A year ago, on July 19, I opened Libros Schmibros to the public. Nobody knew what to make of it at first — not my family and friends, not my new neighbors, really not me either. My beloved cousin Ella Zarky — who was honored this spring by The Jewish Federation in L.A. — regarded me with a mix of pride and healthy suspicion, as if I were somehow poaching on her territory. I’d never shown much in the way of philanthropic tendencies before. 

What she didn’t understand was that I opened a lending library/used bookshop in Boyle Heights for purely selfish reasons. I like hanging around with people who read, but lately readers have seemed thinner on the ground. I like bookstores and libraries, but most of the ones I knew were either closing early or shutting for good. It was either look for a job in a lousy economy, or make one up from scratch. I went for the choice that promised less rejection. How could I know that some kids would actually get turned on to reading at Libros Schmibros, and that I’d wind up doing a more street-level version of “reading promotion” than I’d ever practiced when I was the National Endowment for the Arts’ director of national reading initiatives? 

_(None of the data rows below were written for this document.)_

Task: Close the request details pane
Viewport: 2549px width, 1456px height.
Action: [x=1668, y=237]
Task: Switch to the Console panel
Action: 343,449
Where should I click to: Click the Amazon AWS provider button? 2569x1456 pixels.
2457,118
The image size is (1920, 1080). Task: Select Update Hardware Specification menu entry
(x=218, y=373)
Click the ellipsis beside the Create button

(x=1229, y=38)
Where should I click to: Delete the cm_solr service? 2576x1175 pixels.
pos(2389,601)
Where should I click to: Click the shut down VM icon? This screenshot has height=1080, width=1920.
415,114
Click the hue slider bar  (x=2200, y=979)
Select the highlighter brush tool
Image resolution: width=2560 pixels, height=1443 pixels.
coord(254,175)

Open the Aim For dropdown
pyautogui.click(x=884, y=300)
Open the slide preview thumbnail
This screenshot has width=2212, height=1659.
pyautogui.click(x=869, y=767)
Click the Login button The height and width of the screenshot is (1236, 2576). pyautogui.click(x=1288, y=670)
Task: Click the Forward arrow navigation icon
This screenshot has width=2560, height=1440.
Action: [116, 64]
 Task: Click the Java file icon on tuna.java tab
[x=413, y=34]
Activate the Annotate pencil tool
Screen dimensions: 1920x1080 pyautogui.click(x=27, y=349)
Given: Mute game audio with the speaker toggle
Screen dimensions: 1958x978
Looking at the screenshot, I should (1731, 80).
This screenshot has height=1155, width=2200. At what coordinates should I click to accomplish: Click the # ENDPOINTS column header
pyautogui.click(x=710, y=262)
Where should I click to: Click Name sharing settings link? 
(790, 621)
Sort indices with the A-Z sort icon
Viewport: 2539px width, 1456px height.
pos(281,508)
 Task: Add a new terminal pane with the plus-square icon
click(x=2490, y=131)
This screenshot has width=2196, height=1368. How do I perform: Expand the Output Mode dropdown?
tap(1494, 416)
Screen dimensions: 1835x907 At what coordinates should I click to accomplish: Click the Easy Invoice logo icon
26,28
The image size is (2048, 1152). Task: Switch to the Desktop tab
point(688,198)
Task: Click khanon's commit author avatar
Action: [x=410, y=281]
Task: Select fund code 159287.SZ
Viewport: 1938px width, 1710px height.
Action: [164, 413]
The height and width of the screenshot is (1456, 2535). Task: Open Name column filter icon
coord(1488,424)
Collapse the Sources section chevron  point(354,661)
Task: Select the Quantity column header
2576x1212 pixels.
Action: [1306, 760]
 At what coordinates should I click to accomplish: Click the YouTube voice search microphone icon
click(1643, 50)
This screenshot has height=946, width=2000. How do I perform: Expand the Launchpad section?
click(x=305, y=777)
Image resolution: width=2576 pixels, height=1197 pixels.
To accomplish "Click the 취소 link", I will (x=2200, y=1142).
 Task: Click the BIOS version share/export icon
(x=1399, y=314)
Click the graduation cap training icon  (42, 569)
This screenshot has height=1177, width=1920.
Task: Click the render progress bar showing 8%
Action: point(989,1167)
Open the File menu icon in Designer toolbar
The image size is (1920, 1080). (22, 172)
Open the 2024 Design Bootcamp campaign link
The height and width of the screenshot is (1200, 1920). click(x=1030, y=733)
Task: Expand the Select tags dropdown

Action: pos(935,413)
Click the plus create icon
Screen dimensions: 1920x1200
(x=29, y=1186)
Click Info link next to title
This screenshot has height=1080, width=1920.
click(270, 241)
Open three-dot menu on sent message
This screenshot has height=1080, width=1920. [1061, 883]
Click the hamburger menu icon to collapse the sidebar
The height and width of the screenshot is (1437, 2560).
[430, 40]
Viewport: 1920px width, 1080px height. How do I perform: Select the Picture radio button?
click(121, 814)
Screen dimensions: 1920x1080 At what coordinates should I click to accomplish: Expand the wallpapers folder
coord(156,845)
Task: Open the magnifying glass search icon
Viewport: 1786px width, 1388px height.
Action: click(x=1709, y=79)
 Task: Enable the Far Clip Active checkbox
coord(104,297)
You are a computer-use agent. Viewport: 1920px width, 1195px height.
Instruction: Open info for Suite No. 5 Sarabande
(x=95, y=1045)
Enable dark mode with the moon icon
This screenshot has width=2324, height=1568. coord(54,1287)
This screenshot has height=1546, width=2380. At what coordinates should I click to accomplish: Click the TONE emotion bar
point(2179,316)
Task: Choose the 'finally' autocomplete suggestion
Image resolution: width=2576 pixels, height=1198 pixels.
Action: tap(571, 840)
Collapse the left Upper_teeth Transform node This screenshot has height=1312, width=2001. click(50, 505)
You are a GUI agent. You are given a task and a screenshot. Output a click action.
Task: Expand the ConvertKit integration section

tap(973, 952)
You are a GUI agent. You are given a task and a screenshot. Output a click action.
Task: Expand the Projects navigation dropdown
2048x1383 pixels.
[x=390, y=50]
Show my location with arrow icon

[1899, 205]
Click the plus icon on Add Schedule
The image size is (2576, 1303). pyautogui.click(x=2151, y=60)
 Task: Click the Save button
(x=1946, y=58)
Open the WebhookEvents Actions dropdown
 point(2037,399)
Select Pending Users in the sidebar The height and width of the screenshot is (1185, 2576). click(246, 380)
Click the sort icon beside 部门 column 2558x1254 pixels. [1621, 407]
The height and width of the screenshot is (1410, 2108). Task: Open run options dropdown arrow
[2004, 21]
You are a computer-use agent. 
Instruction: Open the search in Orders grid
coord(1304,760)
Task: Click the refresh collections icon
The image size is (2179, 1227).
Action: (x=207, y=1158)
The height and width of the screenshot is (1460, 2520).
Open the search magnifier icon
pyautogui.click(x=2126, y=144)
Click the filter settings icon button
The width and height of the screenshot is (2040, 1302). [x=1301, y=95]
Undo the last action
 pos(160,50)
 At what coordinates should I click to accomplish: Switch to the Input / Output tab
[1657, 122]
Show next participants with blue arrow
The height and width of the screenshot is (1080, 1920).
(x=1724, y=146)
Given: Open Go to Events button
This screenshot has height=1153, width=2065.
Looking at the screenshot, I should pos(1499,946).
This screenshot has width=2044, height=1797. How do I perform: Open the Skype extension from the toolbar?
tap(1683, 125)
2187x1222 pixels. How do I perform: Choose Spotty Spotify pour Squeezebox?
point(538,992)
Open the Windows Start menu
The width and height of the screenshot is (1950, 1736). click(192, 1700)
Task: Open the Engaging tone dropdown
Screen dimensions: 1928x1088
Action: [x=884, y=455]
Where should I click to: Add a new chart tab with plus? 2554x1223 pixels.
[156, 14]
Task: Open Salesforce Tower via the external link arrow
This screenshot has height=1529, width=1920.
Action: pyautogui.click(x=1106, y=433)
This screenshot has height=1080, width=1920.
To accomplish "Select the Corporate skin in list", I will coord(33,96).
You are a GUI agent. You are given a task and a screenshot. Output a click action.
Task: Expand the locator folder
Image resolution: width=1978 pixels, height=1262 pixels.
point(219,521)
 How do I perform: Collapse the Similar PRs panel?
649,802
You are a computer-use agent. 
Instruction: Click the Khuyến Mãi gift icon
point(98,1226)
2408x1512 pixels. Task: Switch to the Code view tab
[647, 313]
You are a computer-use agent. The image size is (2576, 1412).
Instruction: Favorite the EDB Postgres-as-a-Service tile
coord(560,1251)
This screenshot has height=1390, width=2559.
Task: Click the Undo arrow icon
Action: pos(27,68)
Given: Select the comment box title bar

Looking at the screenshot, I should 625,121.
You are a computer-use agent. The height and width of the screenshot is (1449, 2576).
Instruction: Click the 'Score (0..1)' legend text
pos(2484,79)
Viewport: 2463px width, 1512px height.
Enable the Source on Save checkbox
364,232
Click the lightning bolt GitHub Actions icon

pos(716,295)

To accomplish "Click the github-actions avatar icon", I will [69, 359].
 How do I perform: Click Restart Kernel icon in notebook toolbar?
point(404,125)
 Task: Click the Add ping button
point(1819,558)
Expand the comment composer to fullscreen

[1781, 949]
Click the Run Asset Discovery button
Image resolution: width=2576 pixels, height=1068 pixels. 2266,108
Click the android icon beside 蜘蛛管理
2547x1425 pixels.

As for my neighbors, they couldn’t have been nicer, but I must have looked like a total dilettante. Almost every day, someone from right around the corner will still drop in for the first time and say, in effect, “I’ve been meaning to come in, but I figured you’d have given up by now.” Well, I’m not giving up. I’m having too good a time. I get to hang out with people who read, and I can’t decide which I like better, bookstores or libraries, so I run a combination of the two. 

The punch line is, after a year of denying that Libros Schmibros is a form of philanthropy, now I have to deny that it’s art, too. The Hammer Museum has invited Libros to create a pop-up version of our shop in its lobby gallery at Wilshire and Westwood from late August to early October. Running two crosstown shops, even just for six weeks, will probably bankrupt us, but if my sainted volunteers are up for it, so am I. Westwood just lost its last two bookstores a few months ago. Who’s to say some benevolent Westwood landlord won’t take a shine to us and invite us to stay on after the Hammer installation closes? 

Libros Schmibros comes billed as a lending library/used bookshop for Boyle Heights, it’s true. But if Libros could ever become a model to irrigate the book desert that my hometown is becoming, it wouldn’t be the first time that Boyle Heights led the way and Los Angeles followed.